Watch closely. This is astrology at work in the video, the melange of ingredients coming together to make the perfected omelet to a new level of perfection even Mirren’s character couldn’t have imagined before she had begun to see the beauty in stepping out of an intercultural mental barrier against a family whose cuisine she considered inferior to her Michelin starred restaurant.
Now consider the astrological chart when you’re looking at it and trying to fit all of the pieces together.
Imagine how the pieces fit, not by Sun here and Moon there; not by Pluto in the 7th or the 9th or whatever, rather as it relates to other things like the natural zodiac’s relevance to the house in which Pluto and the other planets as well as the luminaries are placed. Consider whether your understandings of Pluto fit in with what you’re seeing in the chart you’re reading. Where are the intensities in this person if you’re reading a person’s chart?
Sixth house? Are we talking about the effort to control the person’s work environment–or health issues? Are there co-workers who have been trying to manipulate the person? Here’s where you can start fitting pieces together. See what’s going on with the other planets in hard aspect to Pluto or whatever is in that sixth house. This is the recipe–the whole chart. You can’t simply look at the coriander or turmeric or red chilli and think it won’t work. Fit it into the entire recipe–the chart. Consider the combinations to see whether it’s working.
Permit yourself the liberty of finding the three points of agreement in the chart. If you’re on the right track, they will be.
And consider the meaning of these outer planets as you’re thinking how they will fit and work in the entire recipe. You know you need all of the ingredients you’re putting into the recipe. Leave out one, and you may miss something important. But consider each planet on its own and what it really means before you just plunge in with the aspects.
If you have Uranus transiting the second house, what can that mean to you?

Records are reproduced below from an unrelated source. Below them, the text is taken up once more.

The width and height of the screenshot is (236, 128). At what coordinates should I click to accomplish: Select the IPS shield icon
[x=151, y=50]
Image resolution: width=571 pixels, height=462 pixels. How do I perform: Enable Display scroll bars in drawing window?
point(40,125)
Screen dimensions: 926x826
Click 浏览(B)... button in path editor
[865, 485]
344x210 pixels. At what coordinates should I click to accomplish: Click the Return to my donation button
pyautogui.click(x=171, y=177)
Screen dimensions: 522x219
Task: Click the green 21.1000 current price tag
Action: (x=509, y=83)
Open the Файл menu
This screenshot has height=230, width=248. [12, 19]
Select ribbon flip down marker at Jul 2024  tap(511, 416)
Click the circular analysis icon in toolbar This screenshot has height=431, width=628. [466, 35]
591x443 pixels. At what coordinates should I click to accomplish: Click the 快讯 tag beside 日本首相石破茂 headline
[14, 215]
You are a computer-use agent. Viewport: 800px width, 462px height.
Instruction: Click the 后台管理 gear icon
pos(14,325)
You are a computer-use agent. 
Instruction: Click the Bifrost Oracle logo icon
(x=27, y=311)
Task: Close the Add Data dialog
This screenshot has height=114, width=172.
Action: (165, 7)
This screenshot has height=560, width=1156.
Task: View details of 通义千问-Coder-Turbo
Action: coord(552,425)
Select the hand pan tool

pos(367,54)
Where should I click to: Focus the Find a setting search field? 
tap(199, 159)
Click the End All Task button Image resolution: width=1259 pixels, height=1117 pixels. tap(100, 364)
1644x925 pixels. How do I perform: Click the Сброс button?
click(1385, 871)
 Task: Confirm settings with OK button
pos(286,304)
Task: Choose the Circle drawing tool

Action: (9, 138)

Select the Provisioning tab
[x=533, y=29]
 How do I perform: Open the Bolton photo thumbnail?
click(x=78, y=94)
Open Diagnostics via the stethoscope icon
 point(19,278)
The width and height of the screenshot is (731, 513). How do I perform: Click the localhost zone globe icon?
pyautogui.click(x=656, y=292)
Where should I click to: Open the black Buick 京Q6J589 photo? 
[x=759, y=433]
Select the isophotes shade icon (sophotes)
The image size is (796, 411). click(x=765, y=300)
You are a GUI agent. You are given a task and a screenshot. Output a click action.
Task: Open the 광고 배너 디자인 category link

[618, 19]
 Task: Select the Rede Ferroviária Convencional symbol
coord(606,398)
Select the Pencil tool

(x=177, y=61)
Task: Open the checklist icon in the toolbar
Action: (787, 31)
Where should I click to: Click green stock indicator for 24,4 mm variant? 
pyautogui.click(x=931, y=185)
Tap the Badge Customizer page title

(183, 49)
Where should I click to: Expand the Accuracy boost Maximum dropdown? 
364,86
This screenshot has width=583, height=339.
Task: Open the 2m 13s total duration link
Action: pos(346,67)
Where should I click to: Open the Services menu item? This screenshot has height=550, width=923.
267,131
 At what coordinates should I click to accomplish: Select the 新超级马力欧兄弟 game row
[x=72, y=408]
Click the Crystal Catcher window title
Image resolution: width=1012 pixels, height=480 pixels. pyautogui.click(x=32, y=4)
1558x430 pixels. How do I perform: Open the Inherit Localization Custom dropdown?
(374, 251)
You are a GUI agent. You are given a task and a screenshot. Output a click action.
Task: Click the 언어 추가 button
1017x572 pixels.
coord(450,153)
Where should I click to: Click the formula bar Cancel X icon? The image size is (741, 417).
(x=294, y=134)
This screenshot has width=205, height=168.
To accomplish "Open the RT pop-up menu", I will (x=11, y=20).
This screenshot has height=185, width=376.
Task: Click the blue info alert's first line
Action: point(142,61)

We look at the second house for value systems, and all too often, you’ll hear or read someone automatically concluding that the person doesn’t stand a chance at earning a decent income if the native has one of the outer planets placed here. But don’t be so quick to utter that deadly thud of a doomed-to-fail proclamation.
Chances are if it’s natally in that second house, it is much more likely to be a valuable tool for the person to be tapping toward the career. Perhaps it’s through creative arts. Perhaps Uranus is in Cancer in the 2nd house: That could be someone who is harboring a dream of starting a restaurant in a way no one else has ever considered before. Neptune? How about a perfume manufacturer or creator–or a romance novelist if the rest of the chart is showing those tendencies? Saturn in the 2nd might just make someone who can work wonders in the world of finance if the placements are there.
Can you do this with just looking at one body in the 2nd or in which sign the Midheaven is placed? It’s highly unlikely–but you won’t know until you start testing the entire recipe and seeing where you come out with your results.
If you haven’t tried to look at the chart in this way before, do it on paper. Test it. Play with it with charts you’ve thought you’ve known from the past–even your own. See how the ingredients are coming together. As Hassan does, let the fragrance hit you so you can savor every bit before moving on to the next ingredient. Fully appreciate what you’re experiencing in this process and truly begin to know the ingredients you have going into this recipe. By doing so, you’re going to come out much farther ahead with what’s truly your creative analysis.
Hassan taught me this secret of cooking years before the movie came out. But then I cook food in the same way. Give it a try, will you? And please let me know how it works for you!